-Y a mí que lo del macrobotellón me ha hecho muchísima gracia, como si fuera una performance representativa del grado de descerebramiento a que hemos llegado los jóvenes de las sociedades posindustriales...
-Pero te has vuelto un posmoderno, tío, qué te ha pasado, ¿ya no das el coñazo con los de la teoría crítica?...
-Claro, mira, las categorías de progreso, revolución, utopía, han caído, yo no tengo la culpa. Piensa en el genio de Warhol, él solito representa el fin de la modernidad, todas esas construcciones simbólicas han fracasado.
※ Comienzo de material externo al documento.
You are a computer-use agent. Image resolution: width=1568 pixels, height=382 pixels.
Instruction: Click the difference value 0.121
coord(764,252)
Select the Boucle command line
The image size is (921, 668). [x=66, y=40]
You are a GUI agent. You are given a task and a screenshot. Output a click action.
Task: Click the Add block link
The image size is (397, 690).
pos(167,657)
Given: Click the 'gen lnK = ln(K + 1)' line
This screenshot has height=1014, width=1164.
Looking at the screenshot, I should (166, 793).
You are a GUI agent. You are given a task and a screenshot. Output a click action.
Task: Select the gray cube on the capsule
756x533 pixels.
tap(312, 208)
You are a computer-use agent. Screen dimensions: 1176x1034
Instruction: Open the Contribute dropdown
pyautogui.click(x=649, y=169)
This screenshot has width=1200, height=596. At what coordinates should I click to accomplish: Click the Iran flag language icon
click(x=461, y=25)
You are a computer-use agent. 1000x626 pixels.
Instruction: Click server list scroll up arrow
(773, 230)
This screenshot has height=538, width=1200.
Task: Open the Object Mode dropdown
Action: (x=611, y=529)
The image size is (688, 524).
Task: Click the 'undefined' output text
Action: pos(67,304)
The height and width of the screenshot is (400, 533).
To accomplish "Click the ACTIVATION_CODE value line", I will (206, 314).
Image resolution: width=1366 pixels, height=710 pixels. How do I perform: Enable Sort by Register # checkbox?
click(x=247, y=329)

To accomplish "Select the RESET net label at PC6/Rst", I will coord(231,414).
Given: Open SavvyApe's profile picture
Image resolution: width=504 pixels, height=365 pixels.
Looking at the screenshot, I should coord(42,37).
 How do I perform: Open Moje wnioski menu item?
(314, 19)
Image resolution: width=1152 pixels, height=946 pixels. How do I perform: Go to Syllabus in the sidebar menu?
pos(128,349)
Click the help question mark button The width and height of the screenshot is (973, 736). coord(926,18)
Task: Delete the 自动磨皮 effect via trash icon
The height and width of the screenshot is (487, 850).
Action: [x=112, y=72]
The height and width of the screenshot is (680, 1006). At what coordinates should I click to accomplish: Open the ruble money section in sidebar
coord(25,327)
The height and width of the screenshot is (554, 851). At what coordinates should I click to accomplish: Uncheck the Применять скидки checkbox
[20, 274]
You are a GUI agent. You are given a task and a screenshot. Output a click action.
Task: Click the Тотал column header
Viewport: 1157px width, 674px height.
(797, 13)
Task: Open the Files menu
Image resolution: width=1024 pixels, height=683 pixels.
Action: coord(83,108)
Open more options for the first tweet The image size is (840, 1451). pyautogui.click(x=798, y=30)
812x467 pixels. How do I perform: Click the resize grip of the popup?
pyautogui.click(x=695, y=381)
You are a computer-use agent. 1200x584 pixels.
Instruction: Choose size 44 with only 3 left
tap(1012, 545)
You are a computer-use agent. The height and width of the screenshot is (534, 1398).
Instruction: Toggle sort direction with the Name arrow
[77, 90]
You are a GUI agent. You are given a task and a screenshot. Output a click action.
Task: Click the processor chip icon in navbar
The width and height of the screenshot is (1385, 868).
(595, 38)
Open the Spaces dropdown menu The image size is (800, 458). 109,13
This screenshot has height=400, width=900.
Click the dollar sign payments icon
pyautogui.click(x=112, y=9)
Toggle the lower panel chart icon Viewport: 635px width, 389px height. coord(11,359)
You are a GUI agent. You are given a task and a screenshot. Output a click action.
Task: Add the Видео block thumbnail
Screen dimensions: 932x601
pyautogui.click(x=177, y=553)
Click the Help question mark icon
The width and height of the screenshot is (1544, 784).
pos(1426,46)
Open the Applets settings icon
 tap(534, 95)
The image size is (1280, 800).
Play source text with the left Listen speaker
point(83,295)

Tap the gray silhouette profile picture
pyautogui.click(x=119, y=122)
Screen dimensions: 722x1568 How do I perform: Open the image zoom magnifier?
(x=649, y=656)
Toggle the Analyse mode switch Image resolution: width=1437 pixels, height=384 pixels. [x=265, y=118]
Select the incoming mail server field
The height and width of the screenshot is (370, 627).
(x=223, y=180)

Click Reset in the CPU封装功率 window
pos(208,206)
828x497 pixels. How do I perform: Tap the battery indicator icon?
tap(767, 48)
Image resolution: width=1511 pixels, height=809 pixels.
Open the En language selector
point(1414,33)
Las utopías devienen infiernos totalitarios (la utopía y la libertad son antinómicas, y perdón si le estropeo las ilusiones a algún alma bienpensante y esperanzada) y somos incapaces de imaginar un futuro que no sea catastrófico, si no mira las películas, es una tragedia, pero nos hemos aburrido de la gravedad de esos pensamientos trágicos y nos hemos acomodado en la levedad posmoderna, claro que la levedad del ser puede ser insoportable, no sé si me estoy poniendo demasiado filosófico...
-Bueno, al menos no has citado a Lacan
-Se me pasó. En cualquier caso... ¡¡¡aúpa esos jóvenes franceses en lucha!!! Hay esperanzas, todavía, a pesar de todo, sí, dale.